Airport Weeze is beautifully nestled in the middle of the Lower Rhine countryside near the border with the Netherlands. The area is not densely populated and offers numerous hiding places for wild animals with its forests, pastures and meadows. Airport Weeze promotes the “airport living space” and is aware of the great potential of its natural areas on its more than six million square meter site. Beyond the terminal and runway many animal species, also endangered ones, are at home, and the grounds offers perfect living conditions with renatured areas and gravel pits in the neighbourhood. Since many areas of the airport are not open to the public for security reasons, wild animals live there almost undisturbed.

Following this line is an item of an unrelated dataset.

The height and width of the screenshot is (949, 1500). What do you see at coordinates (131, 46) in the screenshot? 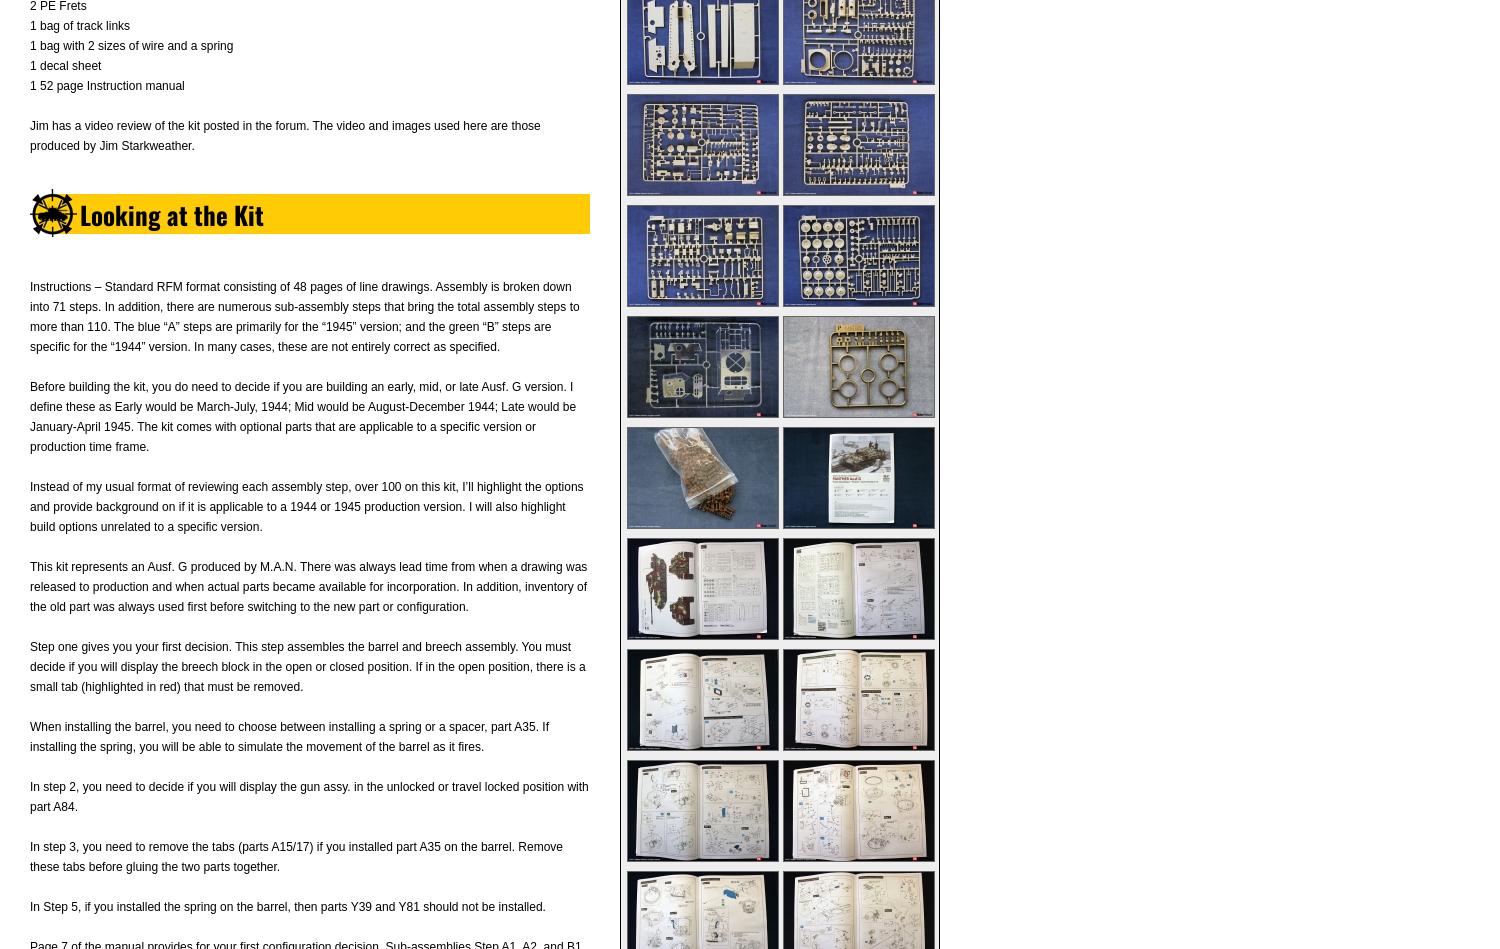
I see `'1 bag with 2 sizes of wire and a spring'` at bounding box center [131, 46].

The “inhabitants” include birds of prey such as eagle owls, foxes, rabbits, wild birds, bees, squirrels as well as many amphibian and insect species and bats. Airport Weeze is “one of the best habitats in the district of Kleve” according to Stefan R. Sundmann from the “North-Rhine Westphalian Ornithologists Society”. The biodiversity and number of breeding birds around the airport is unique, more than 100 breeding bird species have settled there. In comparison: there are about 180 throughout North Rhine-Westphalia. One of the special types of bird is the European nightjar, also known as the night swallow, which is relatively rare, but has the largest population in the district of Kleve at Airport Weeze. Better known are the nightingales, whose song can even be heard from the terminal in spring. Natterjack toads and smooth snakes have also discovered the airport grounds for themselves.